BOSH Backup and Restore Developer's Guide

Overview

This guide describes the framework for release authors to add backup and restore functionality to their release by using BOSH Backup and Restore (BBR).

BBR is a framework for backing up and restoring BOSH deployments and BOSH Directors. BBR triggers the backup or restore process on the deployment or BOSH Director and transfers the backup artifacts to and from the deployment or BOSH Director.

The BBR framework consists of a command line interface (CLI) and a set of hooks, which call out to scripts. The framework uses BOSH to orchestrate the execution of backup and restore scripts. BBR allows release authors fine-grained control over how their release is backed up.

Backup Mechanism

Different systems require different strategies for backup and restore. To help release authors make consistent backups of their systems, the BBR framework provides hooks to lock scripts that bring a job to a consistent state before backup begins.

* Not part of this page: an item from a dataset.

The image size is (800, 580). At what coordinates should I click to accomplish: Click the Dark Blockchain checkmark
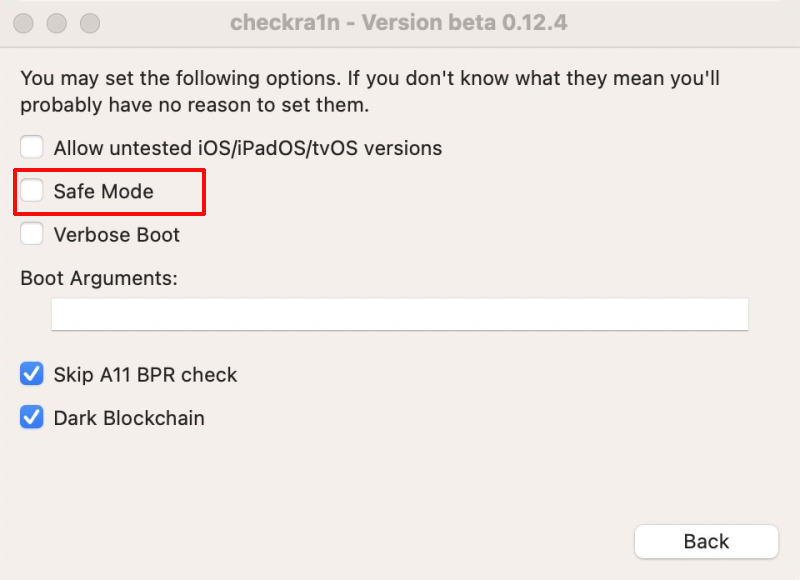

The following diagram illustrates an example BBR script execution sequence.

Script execution order

Because the framework is focused on the interface, hooks, backup destination, and intra-deployment orchestration, it is mechanism-agnostic. Release authors can choose to back up their release how they like, as long as the scripts they write have the correct name and directory structure.

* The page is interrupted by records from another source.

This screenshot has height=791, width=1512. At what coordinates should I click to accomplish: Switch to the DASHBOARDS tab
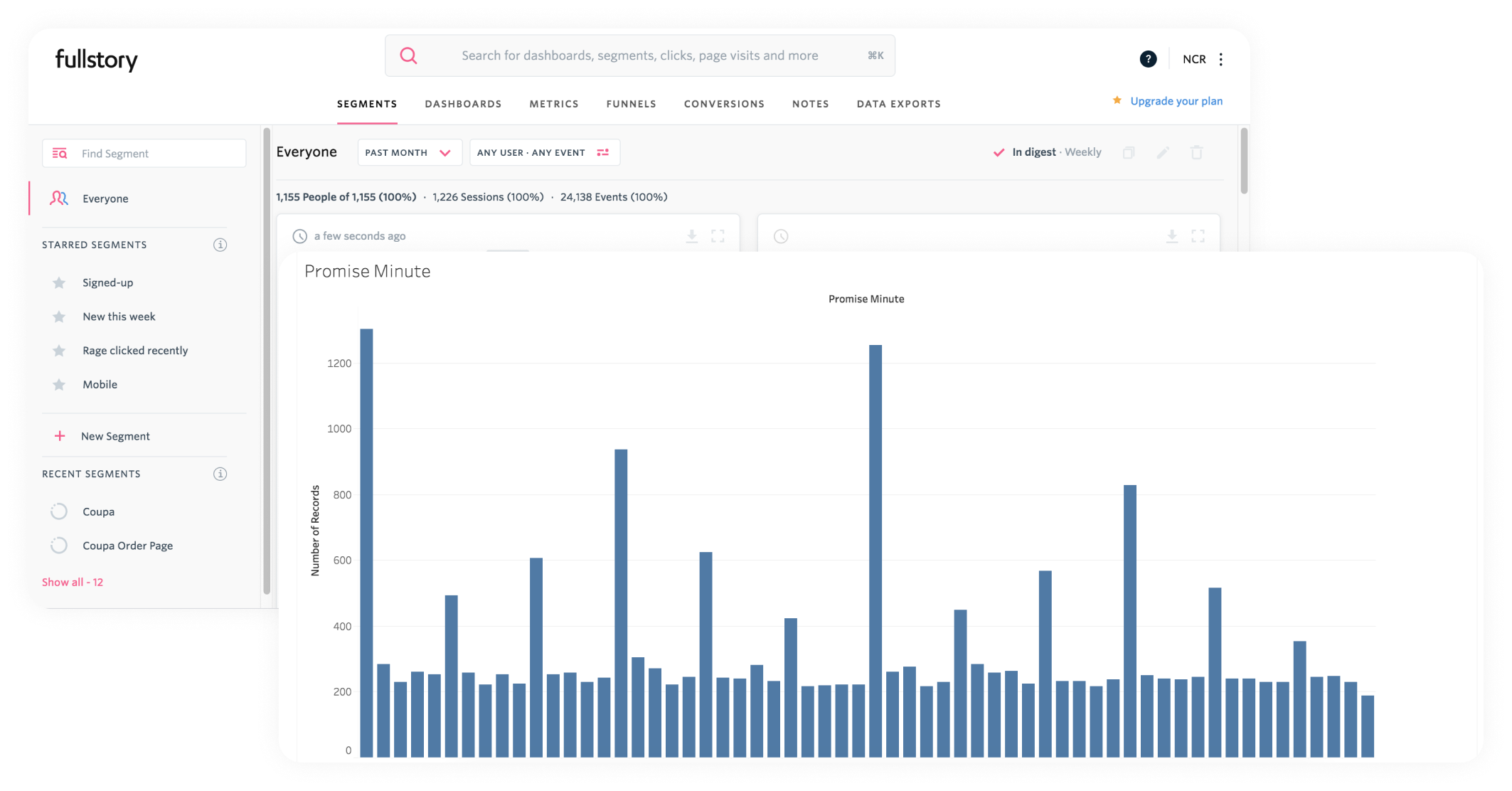click(x=463, y=104)
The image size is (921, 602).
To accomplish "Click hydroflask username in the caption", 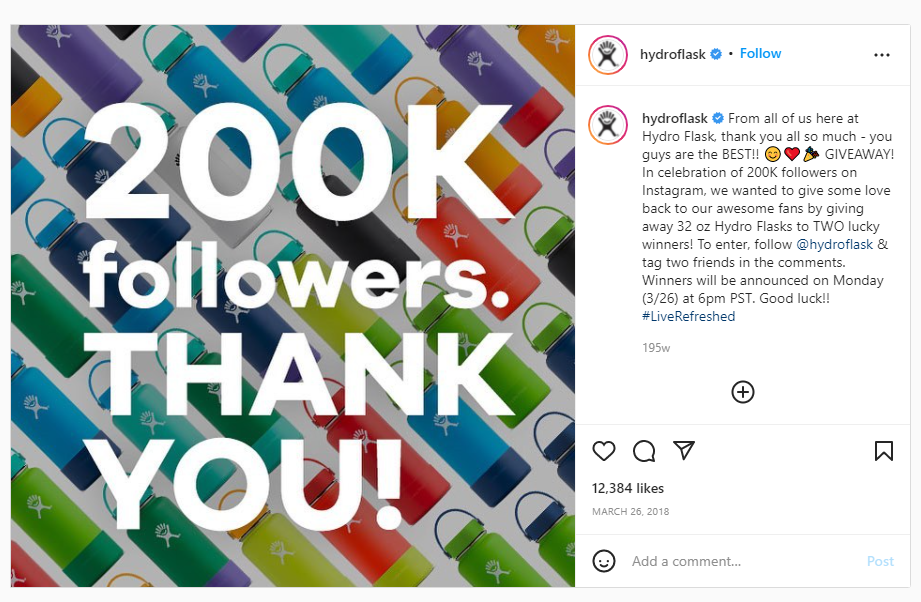I will (x=675, y=118).
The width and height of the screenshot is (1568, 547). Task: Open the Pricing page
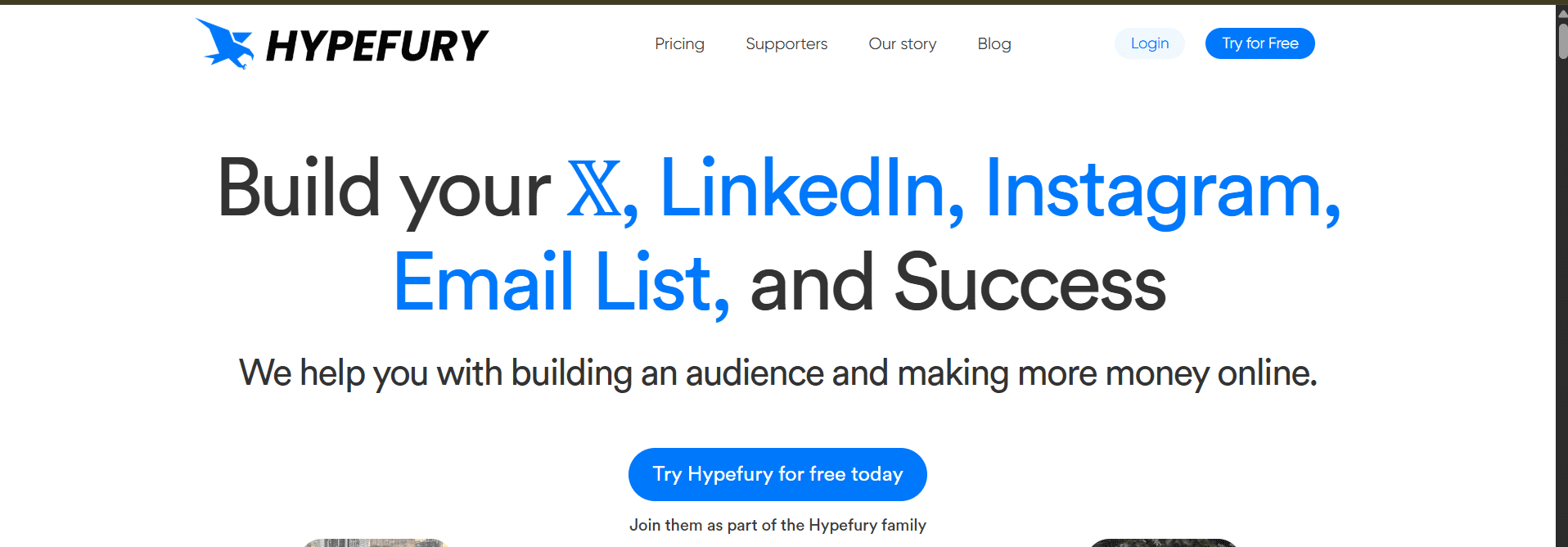pyautogui.click(x=679, y=43)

To ensure that backup and restore scripts do not get out of sync with the releases themselves, release authors are responsible for naming, creating, testing, and troubleshooting their own backup and restore scripts.

Important: For all releases, be aware of the possibility that these backup and restore jobs may be collocated with those of other releases. Therefore, release authors must give these jobs unique and descriptive names to avoid name collisions.

Script Organization

BBR sets out a contract with release authors to call designated backup and restore scripts:

  • Backup
    • pre-backup-lock
    • backup
    • post-backup-unlock
  • Restore
    • pre-restore-lock
    • restore
    • post-restore-unlock
  • Metadata script (if needed)
    • metadata

Release authors must implement scripts as part of the BBR contract. Package and distribute the scripts as part of your BOSH release. The Exemplar Backup and Restore Release provides examples of how release authors can structure their jobs to implement the contract with BBR.

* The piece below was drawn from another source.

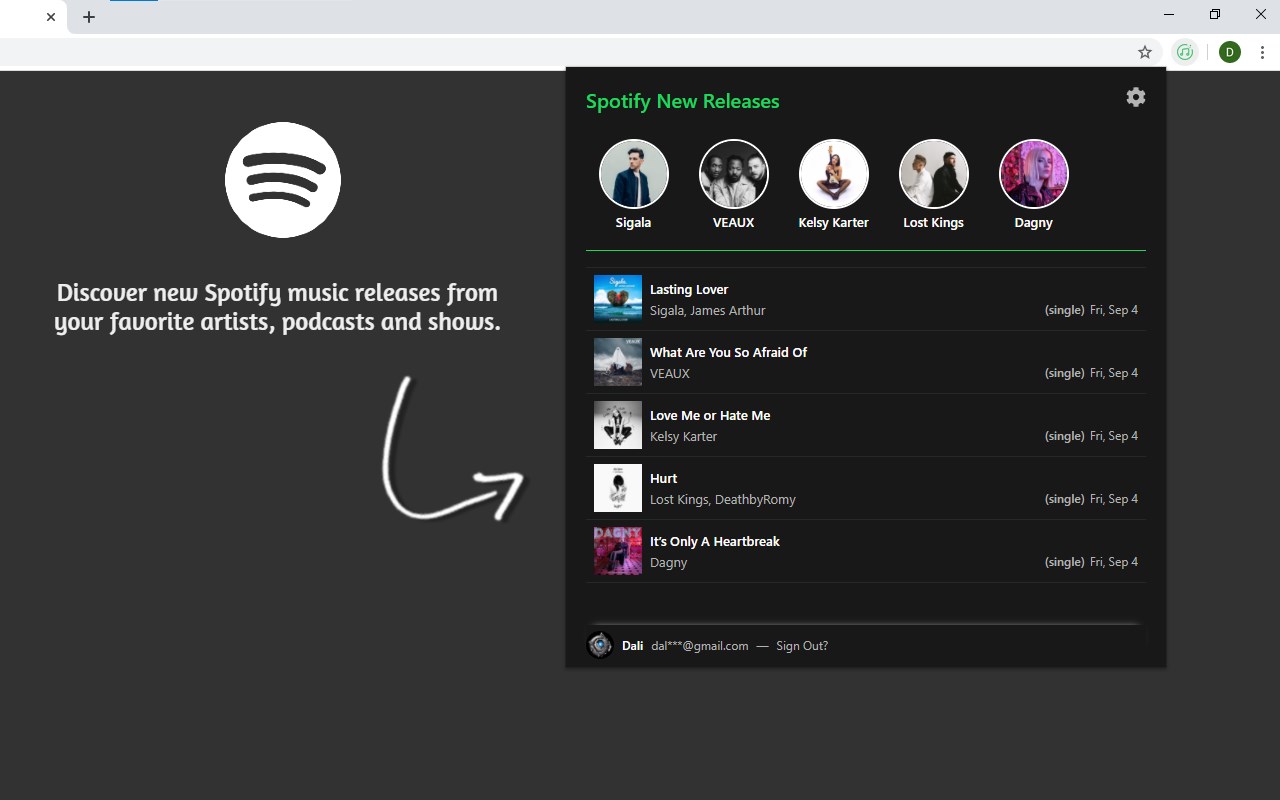
Task: Click Dali's user avatar in the footer
Action: pos(600,645)
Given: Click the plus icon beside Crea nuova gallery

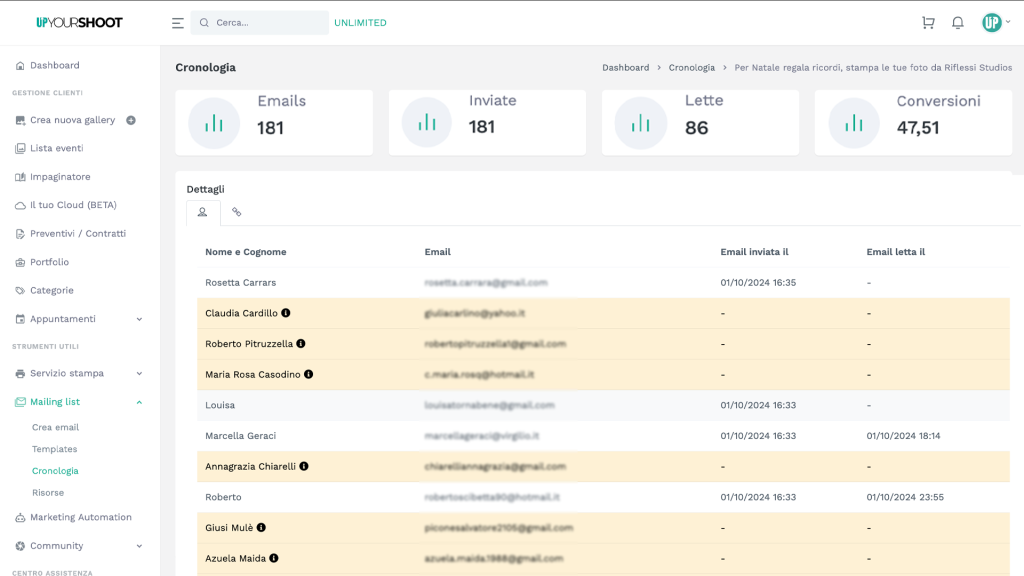Looking at the screenshot, I should point(131,120).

The BBR CLI can remotely locate and run the scripts, even if they are located on different VMs. For example, the lock/unlock scripts can be located on release VMs while, due to disk-space constraints, the backup/restore scripts are co-located on a separate backup-restore VM.

Scripts are executed in a specific order. For the backup workflow, the order is pre-backup-lock, backup, and then post-backup-unlock. For the restore workflow, the order is pre-restore-lock, restore, and then post-restore-unlock.

All scripts should be executable scripts. ERB tags may be used for templating.

These scripts are executed similarly to other release job scripts, such as start, stop, or drain, and you can use the job’s package dependencies.

BBR checks exit codes of the scripts when orchestrating. Exit code 0 indicates success, and any other exit code indicates a failure.

Directory Structure of a BOSH Release with BBR Scripts

The following is an example directory structure of a BOSH release that includes BBR scripts.

acme-release
├── README.md
├── config
│   ├── blobs.yml
│   └── final.yml
├── jobs
│   ├── backup-restore-acme
│   │   ├── monit
│   │   ├── spec
│   │   └── templates
│   │       ├── backup.sh.erb
│   │       ├── config.json.erb
│   │       └── restore.sh.erb
│   ├── lock-unlock-acme
│   │   ├── monit
│   │   ├── spec
│   │   └── templates
│   │       ├── post-backup-unlock.sh.erb
│   │       ├── pre-backup-lock.sh.erb
│   │       └── metadata.sh.erb (optional)
│   ├── lock-unlock-acme-interferer
│   │   ├── monit
│   │   ├── spec
│   │   └── templates
│   │       ├── post-backup-unlock.sh.erb
│   │       ├── pre-backup-lock.sh.erb
│   │       └── metadata.sh.erb (optional)
├── packages
└── src

Script Ordering across Jobs

During the backup workflow, all pre-backup-lock scripts are invoked before the backup scripts on all of the jobs in the deployment. All backup scripts are invoked before the post-backup-unlock scripts on all of the jobs in the deployment.

During the restore workflow, all pre-restore-lock scripts are invoked before the restore scripts on all of the jobs in the deployment. All restore scripts are invoked before the post-restore-unlock scripts on all of the jobs in the deployment.

By default pre-backup-lock and pre-restore-lock scripts from different jobs are invoked in an arbitary order. If you want to specify an order for lock scripts from specific jobs you can do so in the metadata script.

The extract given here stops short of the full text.